Stuck pending tasks

About 10 minutes after setting cluster.routing.allocation.disk.threshold_enabled to true, over 4,000 tasks (see below for example) got queued up and they seem to be stuck. About once every 30 minutes the top 1 or 2 tasks would be removed.

Any idea why these tasks are queued up?


Cluster Status:

cluster_name: "search",
status: "yellow",
timed_out: false,
number_of_nodes: 6,
number_of_data_nodes: 6,
active_primary_shards: 54110,
active_shards: 162326,
relocating_shards: 500,
initializing_shards: 0,
unassigned_shards: 4

Task queued up:

insert_order: 204469,
priority: "URGENT",
source: "shard-started ([c52352ec-7d62-436e-9f74-3e4d3aa0a344][4], node[_kuf5-IYQLKA3YXo9fs_DQ], relocating [XaH-gPDTQRWjdP09dfIuqw], [P], s[INITIALIZING]), reason [after recovery (replica) from node [[Some_Node][XaH-gPDTQRWjdPZJauIuqw][inet[/]]]]",
time_in_queue_millis: 10555125,
time_in_queue: "2.9h"

That is a VERY large number of shards for a 6 node cluster. I would recommend you reconsider your indexing/sharding strategy to reduce the number of indices and shards considerably.

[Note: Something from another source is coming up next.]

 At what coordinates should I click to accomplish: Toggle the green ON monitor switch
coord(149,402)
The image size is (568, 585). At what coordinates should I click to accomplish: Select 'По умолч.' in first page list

How much data do you have in the cluster? What is your average shard size?

@Christian_Dahlqvist: You are absolutely right. We are in the process of re-architecting our data models now. We actually have a lot of empty shards. Our total data size is only 3.2GB for this cluster.

Any idea how we can get the stuck tasks moved forward?

Wow, you just broke the record for the most number of shards I have seen :wink:

(On a cluster that small)